▶ [Exercise objective]: Copy the records below word for word. Stop after the line that contains "Given: Archive the open email".

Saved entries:

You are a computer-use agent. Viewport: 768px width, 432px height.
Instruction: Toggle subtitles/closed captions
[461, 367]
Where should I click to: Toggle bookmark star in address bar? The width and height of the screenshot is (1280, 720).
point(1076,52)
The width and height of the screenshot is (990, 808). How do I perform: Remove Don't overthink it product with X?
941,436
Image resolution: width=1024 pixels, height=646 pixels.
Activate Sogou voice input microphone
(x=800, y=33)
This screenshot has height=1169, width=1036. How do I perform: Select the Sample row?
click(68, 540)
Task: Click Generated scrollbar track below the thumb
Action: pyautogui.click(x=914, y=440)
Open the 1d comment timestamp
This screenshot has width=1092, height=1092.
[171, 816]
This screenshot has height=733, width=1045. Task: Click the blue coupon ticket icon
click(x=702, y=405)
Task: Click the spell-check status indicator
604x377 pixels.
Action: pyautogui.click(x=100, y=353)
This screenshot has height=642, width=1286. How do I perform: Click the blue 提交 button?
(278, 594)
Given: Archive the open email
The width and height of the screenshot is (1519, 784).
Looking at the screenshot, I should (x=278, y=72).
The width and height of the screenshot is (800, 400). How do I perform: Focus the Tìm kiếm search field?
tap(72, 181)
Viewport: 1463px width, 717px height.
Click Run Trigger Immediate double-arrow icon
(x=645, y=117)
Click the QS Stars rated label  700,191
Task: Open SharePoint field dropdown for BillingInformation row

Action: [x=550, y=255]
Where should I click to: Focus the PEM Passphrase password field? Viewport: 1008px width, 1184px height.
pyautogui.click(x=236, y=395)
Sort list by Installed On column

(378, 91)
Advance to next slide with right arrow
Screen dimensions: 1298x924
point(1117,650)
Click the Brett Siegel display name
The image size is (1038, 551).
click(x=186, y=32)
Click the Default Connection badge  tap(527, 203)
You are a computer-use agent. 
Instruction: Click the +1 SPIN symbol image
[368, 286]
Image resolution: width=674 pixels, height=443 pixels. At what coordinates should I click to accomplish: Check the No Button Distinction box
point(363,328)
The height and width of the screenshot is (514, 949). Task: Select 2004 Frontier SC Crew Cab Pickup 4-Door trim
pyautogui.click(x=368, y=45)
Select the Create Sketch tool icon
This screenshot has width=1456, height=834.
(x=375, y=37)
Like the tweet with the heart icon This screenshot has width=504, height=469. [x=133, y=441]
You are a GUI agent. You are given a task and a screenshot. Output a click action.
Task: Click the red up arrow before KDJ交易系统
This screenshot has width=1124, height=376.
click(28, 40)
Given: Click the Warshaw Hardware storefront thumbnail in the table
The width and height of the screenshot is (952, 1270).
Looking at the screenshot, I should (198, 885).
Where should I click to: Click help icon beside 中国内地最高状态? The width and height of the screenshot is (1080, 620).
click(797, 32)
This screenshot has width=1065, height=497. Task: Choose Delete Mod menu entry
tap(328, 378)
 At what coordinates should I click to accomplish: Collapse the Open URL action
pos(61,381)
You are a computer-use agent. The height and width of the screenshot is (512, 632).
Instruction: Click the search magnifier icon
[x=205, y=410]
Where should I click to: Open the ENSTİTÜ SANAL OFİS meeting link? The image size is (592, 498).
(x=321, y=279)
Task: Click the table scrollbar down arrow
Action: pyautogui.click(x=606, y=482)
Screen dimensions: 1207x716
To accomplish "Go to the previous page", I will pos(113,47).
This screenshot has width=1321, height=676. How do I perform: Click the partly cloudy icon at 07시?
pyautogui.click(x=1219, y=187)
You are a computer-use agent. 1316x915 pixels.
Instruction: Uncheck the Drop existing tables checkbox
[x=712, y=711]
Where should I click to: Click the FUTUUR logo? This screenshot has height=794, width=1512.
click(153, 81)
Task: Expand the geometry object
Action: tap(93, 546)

▶ [Written solution]:
You are a computer-use agent. Viewport: 768px width, 432px height.
Instruction: Toggle subtitles/closed captions
[461, 367]
Where should I click to: Toggle bookmark star in address bar? The width and height of the screenshot is (1280, 720).
point(1076,52)
The width and height of the screenshot is (990, 808). How do I perform: Remove Don't overthink it product with X?
941,436
Image resolution: width=1024 pixels, height=646 pixels.
Activate Sogou voice input microphone
(x=800, y=33)
This screenshot has height=1169, width=1036. How do I perform: Select the Sample row?
click(68, 540)
Task: Click Generated scrollbar track below the thumb
Action: pyautogui.click(x=914, y=440)
Open the 1d comment timestamp
This screenshot has width=1092, height=1092.
[171, 816]
This screenshot has height=733, width=1045. Task: Click the blue coupon ticket icon
click(x=702, y=405)
Task: Click the spell-check status indicator
604x377 pixels.
Action: pyautogui.click(x=100, y=353)
This screenshot has height=642, width=1286. How do I perform: Click the blue 提交 button?
(278, 594)
Given: Archive the open email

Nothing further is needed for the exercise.